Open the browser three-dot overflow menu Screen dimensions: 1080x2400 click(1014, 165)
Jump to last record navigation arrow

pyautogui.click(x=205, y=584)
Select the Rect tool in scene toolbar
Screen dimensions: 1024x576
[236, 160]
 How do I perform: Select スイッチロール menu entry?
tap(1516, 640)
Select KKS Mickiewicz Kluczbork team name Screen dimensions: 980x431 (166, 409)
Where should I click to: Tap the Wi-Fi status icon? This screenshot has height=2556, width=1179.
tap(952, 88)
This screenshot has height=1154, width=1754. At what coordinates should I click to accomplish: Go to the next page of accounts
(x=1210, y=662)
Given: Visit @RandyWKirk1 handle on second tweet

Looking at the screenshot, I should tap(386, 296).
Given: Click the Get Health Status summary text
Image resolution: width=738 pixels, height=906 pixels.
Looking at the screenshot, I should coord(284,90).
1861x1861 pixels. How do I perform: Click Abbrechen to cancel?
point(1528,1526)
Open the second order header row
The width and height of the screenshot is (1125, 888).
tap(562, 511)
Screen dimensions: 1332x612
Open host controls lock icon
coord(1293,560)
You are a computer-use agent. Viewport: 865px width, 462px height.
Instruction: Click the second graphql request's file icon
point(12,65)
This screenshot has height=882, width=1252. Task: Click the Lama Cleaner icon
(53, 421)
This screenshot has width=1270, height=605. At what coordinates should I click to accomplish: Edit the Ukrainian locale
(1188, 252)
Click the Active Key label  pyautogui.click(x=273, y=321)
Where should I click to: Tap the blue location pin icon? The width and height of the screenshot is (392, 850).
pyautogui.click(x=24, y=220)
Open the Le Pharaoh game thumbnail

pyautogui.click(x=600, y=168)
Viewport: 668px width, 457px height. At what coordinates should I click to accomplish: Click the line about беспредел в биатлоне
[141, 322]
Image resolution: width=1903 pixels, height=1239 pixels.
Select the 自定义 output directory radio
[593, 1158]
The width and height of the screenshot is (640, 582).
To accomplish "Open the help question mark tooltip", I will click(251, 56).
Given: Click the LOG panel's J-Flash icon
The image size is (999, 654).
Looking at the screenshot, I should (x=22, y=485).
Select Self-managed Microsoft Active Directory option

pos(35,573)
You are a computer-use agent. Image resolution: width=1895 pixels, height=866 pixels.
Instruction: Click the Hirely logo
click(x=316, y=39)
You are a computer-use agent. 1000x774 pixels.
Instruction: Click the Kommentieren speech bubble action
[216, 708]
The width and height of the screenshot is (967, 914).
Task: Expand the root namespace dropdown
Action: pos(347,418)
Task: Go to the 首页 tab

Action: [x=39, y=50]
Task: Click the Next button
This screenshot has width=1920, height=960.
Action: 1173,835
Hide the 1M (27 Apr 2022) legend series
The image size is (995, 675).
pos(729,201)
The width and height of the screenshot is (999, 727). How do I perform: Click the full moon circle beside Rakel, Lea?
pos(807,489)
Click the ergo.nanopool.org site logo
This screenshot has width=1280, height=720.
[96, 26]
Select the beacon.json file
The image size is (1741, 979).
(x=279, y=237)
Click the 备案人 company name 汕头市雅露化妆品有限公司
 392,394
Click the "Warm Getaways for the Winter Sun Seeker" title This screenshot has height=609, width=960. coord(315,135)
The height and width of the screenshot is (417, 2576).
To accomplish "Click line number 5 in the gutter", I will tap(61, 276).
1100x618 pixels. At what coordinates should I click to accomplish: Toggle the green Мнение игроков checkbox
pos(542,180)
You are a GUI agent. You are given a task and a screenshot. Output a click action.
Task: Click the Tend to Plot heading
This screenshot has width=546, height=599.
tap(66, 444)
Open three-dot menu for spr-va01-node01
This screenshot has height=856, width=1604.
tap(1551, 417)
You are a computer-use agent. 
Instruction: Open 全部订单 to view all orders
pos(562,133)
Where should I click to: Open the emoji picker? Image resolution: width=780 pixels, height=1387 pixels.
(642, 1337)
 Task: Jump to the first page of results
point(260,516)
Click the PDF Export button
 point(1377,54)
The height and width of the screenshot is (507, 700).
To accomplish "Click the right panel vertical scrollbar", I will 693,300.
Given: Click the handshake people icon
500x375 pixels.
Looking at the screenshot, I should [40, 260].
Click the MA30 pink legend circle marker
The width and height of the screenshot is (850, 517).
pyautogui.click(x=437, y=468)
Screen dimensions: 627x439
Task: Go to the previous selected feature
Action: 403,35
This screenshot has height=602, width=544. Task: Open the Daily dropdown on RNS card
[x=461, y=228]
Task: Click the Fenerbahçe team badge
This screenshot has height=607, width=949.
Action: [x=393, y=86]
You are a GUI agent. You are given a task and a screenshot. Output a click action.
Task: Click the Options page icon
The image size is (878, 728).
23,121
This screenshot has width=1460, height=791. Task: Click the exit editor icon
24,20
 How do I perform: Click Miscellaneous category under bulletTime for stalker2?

══════════

Exercise
If a line in the material contains the word "computer", copy that line.

Written answer
You are a computer-use agent. Viewport: 865px width, 462px height.
You are a computer-use agent. Image resolution: width=1895 pixels, height=866 pixels.
You are a computer-use agent. 1000x774 pixels.
You are a computer-use agent. 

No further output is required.